Actually, I commented last night that 61 and 62 are sounding much better lately than they have in the past... but maybe that's just me.


----------



## Steve Mehs (Mar 21, 2002)

I don't listen to 62, but Prime Country has always sounded excellent to me.


----------



## agreer (Apr 7, 2006)

The quality I was expecting was that of about a 128K mp3, or maybe a download from the iTunes music store: what i am getting sounds like 64k compression: loads of digital distortion in the highs and lows and n a lack of richness. 

I guess I just figure that the satalite feed should sound as good as the premium internet feed.

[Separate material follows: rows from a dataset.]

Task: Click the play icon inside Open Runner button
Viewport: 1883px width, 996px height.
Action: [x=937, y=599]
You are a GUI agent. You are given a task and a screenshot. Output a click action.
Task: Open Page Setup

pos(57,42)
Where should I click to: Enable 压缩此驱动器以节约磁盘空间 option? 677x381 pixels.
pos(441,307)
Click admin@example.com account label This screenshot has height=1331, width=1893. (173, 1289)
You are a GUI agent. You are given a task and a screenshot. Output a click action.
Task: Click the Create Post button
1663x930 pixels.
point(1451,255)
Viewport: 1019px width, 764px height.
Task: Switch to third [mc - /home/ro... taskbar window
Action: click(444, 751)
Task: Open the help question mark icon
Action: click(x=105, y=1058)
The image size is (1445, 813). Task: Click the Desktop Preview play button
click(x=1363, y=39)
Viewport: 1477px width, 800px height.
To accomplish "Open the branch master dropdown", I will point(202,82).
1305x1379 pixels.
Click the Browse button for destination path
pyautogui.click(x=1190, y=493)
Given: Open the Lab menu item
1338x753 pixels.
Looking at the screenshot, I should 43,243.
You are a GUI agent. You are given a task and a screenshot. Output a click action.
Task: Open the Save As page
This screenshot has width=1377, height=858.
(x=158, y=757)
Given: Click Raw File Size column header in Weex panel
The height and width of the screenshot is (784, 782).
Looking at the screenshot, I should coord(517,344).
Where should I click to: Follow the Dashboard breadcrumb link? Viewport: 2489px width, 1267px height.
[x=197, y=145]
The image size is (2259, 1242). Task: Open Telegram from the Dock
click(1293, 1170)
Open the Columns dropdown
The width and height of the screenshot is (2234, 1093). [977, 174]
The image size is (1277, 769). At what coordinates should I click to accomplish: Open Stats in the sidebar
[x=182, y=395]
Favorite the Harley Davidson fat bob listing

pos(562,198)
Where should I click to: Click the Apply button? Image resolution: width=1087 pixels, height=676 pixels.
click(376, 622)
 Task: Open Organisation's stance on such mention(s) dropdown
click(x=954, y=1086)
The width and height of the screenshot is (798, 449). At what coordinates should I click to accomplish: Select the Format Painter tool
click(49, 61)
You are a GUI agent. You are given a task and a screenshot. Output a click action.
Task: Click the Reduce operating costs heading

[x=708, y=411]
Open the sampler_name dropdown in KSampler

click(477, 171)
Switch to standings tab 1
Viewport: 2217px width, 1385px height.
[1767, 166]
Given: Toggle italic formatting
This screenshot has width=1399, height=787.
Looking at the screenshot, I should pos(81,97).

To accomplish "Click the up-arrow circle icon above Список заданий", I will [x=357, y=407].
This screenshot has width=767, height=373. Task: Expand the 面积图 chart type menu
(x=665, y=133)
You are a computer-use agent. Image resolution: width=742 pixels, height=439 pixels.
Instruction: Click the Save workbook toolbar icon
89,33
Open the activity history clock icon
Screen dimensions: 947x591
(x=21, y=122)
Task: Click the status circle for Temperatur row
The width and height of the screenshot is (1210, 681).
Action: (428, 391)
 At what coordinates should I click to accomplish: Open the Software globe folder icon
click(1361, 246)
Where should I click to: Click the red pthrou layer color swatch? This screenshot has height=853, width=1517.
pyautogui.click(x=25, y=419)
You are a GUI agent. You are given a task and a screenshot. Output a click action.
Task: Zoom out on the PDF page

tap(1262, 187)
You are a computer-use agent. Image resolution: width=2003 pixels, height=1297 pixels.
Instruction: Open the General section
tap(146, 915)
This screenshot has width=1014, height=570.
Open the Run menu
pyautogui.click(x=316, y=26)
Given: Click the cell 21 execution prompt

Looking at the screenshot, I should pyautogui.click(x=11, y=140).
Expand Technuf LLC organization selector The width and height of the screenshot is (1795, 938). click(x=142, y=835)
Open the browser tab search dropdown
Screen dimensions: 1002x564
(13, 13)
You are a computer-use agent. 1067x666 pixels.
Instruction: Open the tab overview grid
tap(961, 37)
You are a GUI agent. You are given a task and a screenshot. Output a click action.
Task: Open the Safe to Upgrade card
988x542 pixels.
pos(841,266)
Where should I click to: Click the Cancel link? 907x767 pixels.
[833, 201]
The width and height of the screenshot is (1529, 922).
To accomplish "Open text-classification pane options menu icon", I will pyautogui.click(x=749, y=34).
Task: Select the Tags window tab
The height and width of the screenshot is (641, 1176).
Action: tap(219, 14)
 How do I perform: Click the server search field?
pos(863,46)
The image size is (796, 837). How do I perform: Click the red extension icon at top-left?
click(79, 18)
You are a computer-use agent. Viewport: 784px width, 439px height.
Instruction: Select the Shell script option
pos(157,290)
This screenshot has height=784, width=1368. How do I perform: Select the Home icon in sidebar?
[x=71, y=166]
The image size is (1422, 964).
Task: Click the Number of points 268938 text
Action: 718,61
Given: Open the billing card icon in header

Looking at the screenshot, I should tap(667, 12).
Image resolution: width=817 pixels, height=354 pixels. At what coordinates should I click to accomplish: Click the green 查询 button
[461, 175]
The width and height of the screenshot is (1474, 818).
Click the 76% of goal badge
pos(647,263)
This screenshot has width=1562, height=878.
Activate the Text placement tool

I listen to channel 23, 8, 7, 9, 63, 64 and a few others...I totally expected and understand the "entertainment channels" to be compressed to wholy hell, but not the music channels.


----------



## Steve Mehs (Mar 21, 2002)

Oh no, you won't get anything that sounds like a 128K MP3 on satellite radio except for the two XMHD stations on XM.


----------



## agreer (Apr 7, 2006)

Steve Mehs said:


> Oh no, you won't get anything that sounds like a 128K MP3 on satellite radio except for the two XMHD stations on XM.


Wish I woulda known that I would be treated to cell-phone ring tone quality music...I woulda saved a few bucks and just DLed a few ring tones to loop while I commute.


----------



## Richard King (Mar 25, 2002)

You really should try riding in another car that has Sirius and compare that to what you are hearing with yours. If it sounds bad in relation to one that you know is good then it is time to get a replacement.


----------



## Steve Mehs (Mar 21, 2002)

agreer said:


> Wish I woulda known that I would be treated to cell-phone ring tone quality music...I woulda saved a few bucks and just DLed a few ring tones to loop while I commute.


If it's that bad then yes, try a different receiver.


----------



## agreer (Apr 7, 2006)

OK: I hooked up my Sportster to my home stereo and it sounds like 64k MP3s...just wreched...sounded close to the same on my friends Stiletto 100 with hi-end sony headphones.


----------



## hjsiemer (Sep 28, 2006)

The other day I heard Howard Stern talking about "compression" and how he uses it to "save his voice". He also said that none of the other talk show hosts use compression, and that when he does a guest appearance on these other shows his voice wears out.

Can someone tell me about compression and how it helps when speaking on the radio for long periods of time

[email protected]


----------



## Richard King (Mar 25, 2002)

Well, Howard may be the self proclaimed "king of all media", but he knows nothing of what other radio people are doing if he actually thinks that he is the only "personality" who uses compression on his voice.... they ALL do, without exception. Compression reduces the dynamic range of the voice, or whatever else you run through it. It lowers the peaks above a fixed audio level and gives an overall louder sound than would be natural. Nearly all radio stations use compressors on their main signal to make them sound louder than the competition. Also, to some extent, compression on the main feed to the transmitter tends to make the signal get out a bit further, increasing potential audience. As for saving the voice, I guess you could say that it gives a DJ a more consistant sound and a more even sound so he/she/it doesn't have to think much about controlling their voice levels since the compressor will do this for them. Some of the better equiped stations (most these days) have multiband compressors that split the audio into multiple frequency ranges and work on each range individually.

Here's an explaination of compression... http://en.wikipedia.org/wiki/Audio_level_compression Most good audio editing programs these days have compression plug ins available for them. If you are curious, download this and play around with it. http://goldwave.com/ It has compression included as one of it's many effects. Although not related to compressing, I use it (and a couple of other programs) for declicking old records.


----------



## agreer (Apr 7, 2006)

hjsiemer said:


> The other day I heard Howard Stern talking about "compression" and how he uses it to "save his voice". He also said that none of the other talk show hosts use compression, and that when he does a guest appearance on these other shows his voice wears out.
> 
> Can someone tell me about compression and how it helps when speaking on the radio for long periods of time
> 
> [email protected]


From what little of him talking about tech as I have heard, and from what you say, I can pretty well say that Stern is NOT a tech guy by any means, that is fine, the only radio personality that I know of who has any idea or care about what happens on the other side of the glass is Limbaugh...

Stern was talking about the compression that is done by a DAP (Digital audio processor) that takes out the highs and lows and uses that data to boost the mids, and yes, it can be used to make ones voice sound more booming .

The compression that I am talking about is done to make the stream smaller. this is done by throwing out as much data as possible while still leaving just enough to reproduce something that sounds like it...but you are missing SOOOOOO much...

Woops...I was beat to it...


----------